Business & Finance Finance

Inflation is Coming - How Will it Effect Your Investments?

Over the last 6 months, the United States Government and Federal Reserve have pumped literally Trillions of dollars into the economy with the various tools they have available to them.
This is great for the short term recession.
The more money out there, the more money that is spent, made, and recycled, growing our economy.
The problem is what happens when the economy is better, and all this extra money is circulating amongst us?
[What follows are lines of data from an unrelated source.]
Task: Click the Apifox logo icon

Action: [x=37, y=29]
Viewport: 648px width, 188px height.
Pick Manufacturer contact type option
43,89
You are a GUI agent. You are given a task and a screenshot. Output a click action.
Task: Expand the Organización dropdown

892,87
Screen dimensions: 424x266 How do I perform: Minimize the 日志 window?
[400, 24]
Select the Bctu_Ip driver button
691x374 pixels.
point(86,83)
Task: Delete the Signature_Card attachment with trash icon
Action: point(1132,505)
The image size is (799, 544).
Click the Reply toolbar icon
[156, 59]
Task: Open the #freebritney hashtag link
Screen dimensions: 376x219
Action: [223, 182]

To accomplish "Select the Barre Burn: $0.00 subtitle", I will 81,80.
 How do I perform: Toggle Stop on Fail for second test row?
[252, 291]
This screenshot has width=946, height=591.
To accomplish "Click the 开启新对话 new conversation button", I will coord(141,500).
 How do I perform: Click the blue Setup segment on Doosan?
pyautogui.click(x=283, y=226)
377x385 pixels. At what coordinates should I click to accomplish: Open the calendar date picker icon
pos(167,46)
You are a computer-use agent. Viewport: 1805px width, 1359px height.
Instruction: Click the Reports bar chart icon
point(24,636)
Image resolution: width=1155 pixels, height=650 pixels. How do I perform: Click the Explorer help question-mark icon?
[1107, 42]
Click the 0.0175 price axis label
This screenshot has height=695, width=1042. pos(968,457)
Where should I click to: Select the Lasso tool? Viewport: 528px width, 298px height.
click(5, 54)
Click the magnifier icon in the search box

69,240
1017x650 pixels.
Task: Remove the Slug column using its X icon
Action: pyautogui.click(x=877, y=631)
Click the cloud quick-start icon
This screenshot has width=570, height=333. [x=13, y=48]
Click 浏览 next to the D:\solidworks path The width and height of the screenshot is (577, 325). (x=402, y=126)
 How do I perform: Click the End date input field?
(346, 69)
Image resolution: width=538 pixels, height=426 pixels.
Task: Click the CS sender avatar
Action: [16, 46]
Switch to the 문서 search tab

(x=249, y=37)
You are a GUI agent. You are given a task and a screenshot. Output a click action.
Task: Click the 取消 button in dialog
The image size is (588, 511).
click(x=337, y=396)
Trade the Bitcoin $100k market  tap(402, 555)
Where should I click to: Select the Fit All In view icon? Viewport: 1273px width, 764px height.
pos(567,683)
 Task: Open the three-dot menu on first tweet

Inflation happens, and it could be bad.
In preparing for a possible rise in the Inflation rate which could rival that of the 1970's, you should know how it will effect your investments.
Bond Prices: As Inflation rises, the price of older bonds will decrease in value since their rate of return will likely be under, or just barely over the rate of inflation.
If you are holding bonds before the inflation rate increases, you will likely lose money.
On the other hand, buying longer term bonds at the peak of an inflationary period can lock you into a rate that will be high once inflation subsides.
Gold Prices: If you were to invest in one area before an inflationary period I would recommend Gold.
Gold is probably one of the biggest reactors to Inflation.
As inflation rises, currencies deflate, thus meaning that to buy 1 ounce of gold will cost you more.
Some speculate gold could see $2000 an ounce within a few years.
I think it's possible.
Cash: It's OK to have cash on hand before inflation, but once inflation peaks, you will want to find a place to invest it with a high interest rate.
Don't get locked into a long term CD at your bank before inflation strikes.
Other investments include stocks, which are not affected too much by Inflation, Homes, which are great investments in time of inflation, and Commodities which also shine brightly during inflation.
As always be careful with your money, and diversify your investments.